Pointing to Australia’s successful superannuation system or the new pension requirements in the UK, Fink said that given the massive amounts of savings needed, as well as investor psychology and the reality of risk aversion, the country needs a substantial solution to retirement savings that includes some form of mandatory retirement savings.

In Australia, for every part-time and full-time employee age 18 to 70, employers must contribute a portion of income into a superannuation account, which then belongs to the employee. It was launched 20 years ago, when the country looked ahead to the crisis it would face in paying for retirements. At the start, the contribution was just 3% of income. It has gradually risen to 9% of income today and will rise to 12% by 2020. And individuals can make additional contributions on top of that.

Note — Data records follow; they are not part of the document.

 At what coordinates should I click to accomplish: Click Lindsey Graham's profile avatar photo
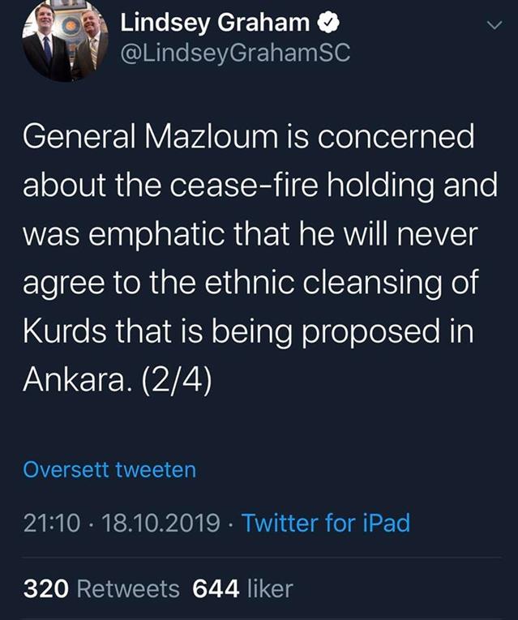tap(66, 41)
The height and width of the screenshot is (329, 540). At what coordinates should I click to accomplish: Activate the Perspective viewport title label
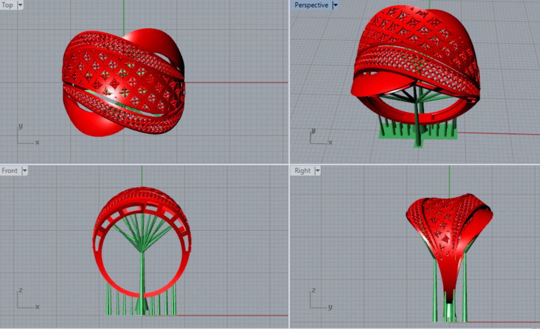[311, 5]
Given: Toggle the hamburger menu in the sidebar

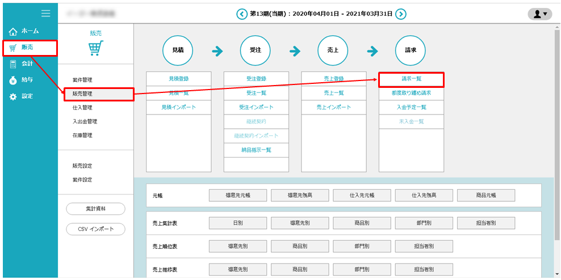Looking at the screenshot, I should tap(46, 14).
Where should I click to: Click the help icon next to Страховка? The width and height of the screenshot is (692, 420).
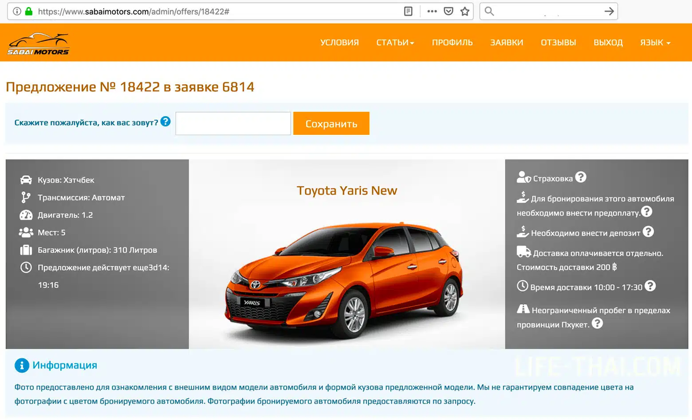(581, 177)
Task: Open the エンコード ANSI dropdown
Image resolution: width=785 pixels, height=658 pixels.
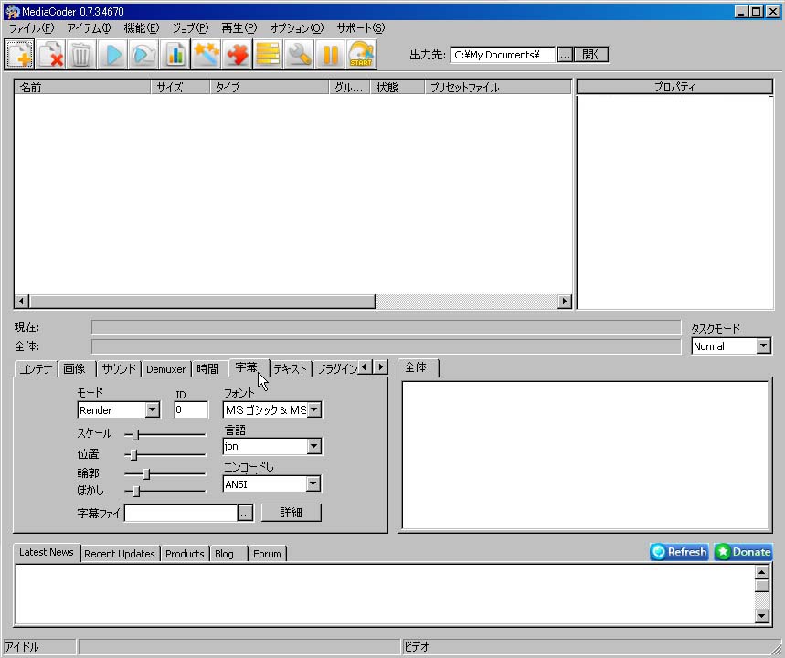Action: coord(313,484)
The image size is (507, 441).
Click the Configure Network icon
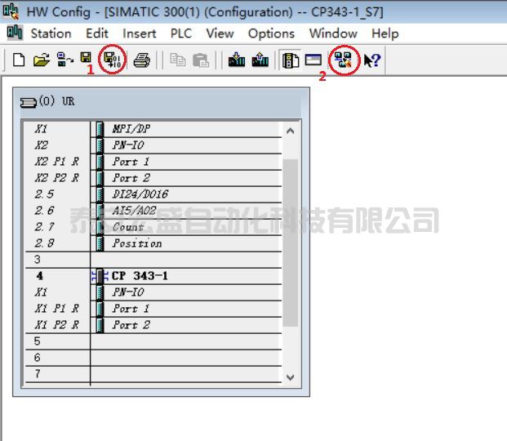click(344, 60)
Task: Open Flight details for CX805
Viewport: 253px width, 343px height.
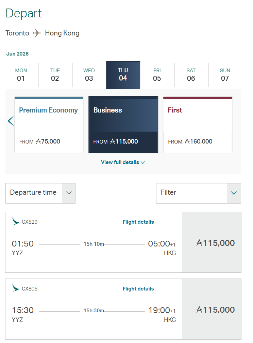Action: (138, 289)
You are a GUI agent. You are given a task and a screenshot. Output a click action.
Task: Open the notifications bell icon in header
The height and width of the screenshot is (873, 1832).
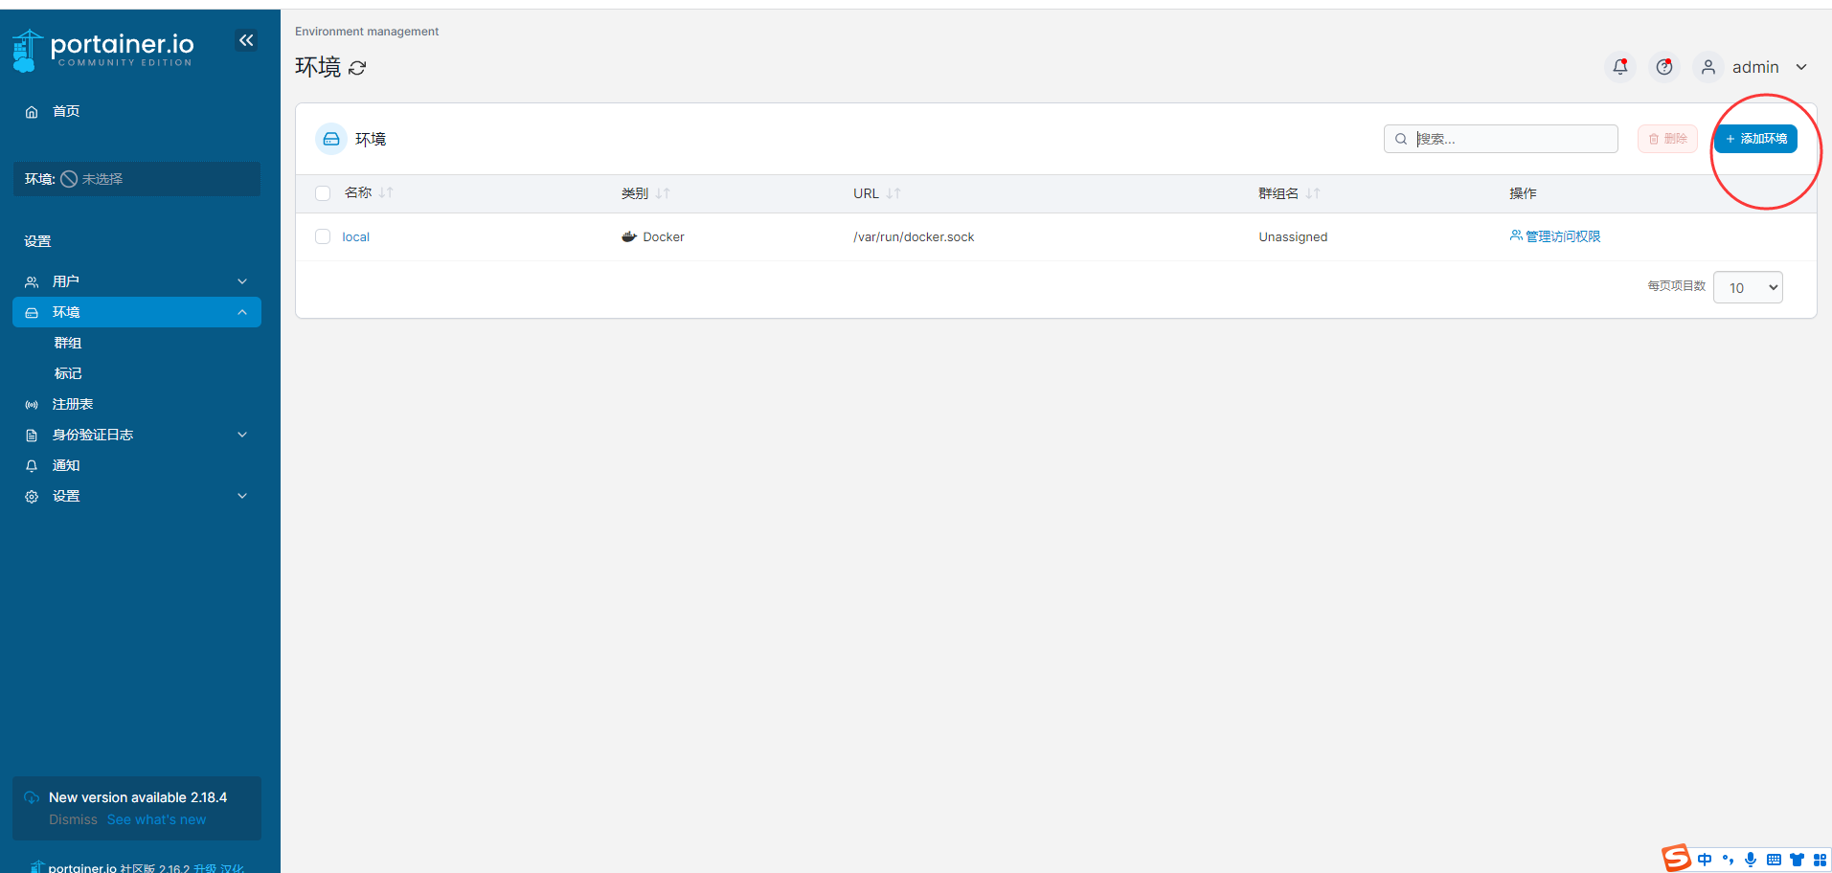(1619, 67)
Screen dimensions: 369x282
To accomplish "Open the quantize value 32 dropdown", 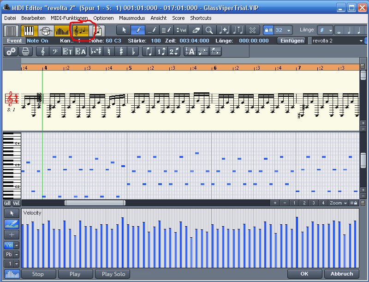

Fink lauded superannuation in Australia and called it a huge success in supplementing the government pension scheme and taking the strain off it, “an attractive prospect as we think about how to relieve the burden on Social Security in this country. All told, in just 20 years, more than $1.6 trillion in assets are held in these accounts, giving Australians one of the highest per capita retirement savings pools in the world.”

Thrift for All?

He approved of some effective models in the U.S., such as the pooled fund for small employers managed by CalPERS, the state employees’ pension fund in California. “Perhaps we could do something similar nationally by opening the highly successful Thrift Savings Program for federal employees to all workers,” Fink said. “That’s the model being adopted nationally in the U.K. with the creation of the NEST plan. Or we could model a solution on successful pools already created for small employers and nonprofits.” He emphasized that the current system is broken, and an approach that includes some form of mandatory savings in addition to Social Security is needed.

Pointing to research that found individuals in the U.S. contribute 6.2% of their wages, up to $113,000, to the retirement system, and employers contribute another 6.2%, “we have a total contribution of over 12% of wages,” Fink said. If invested in the right way over 30 or 40 years, that would generate a comfortable retirement nest egg. “But many Americans are worried about the future of Social Security and that their 401(k)s and individual retirement accounts (IRAs) aren’t sufficient to meet their needs,” he said. “The current system simply isn’t working and the longer we wait to fix it, the tougher the task becomes.”

A mandatory retirement savings system would need to be phased in gradually in order not to create a shock to the economy. But Fink said it could relieve pressure on the federal budget, and the markets would welcome that outcome. “But most importantly, it would relieve the crisis of financing longevity that will be a drag on our economy and job creation for years to come if we don’t deal with it soon.”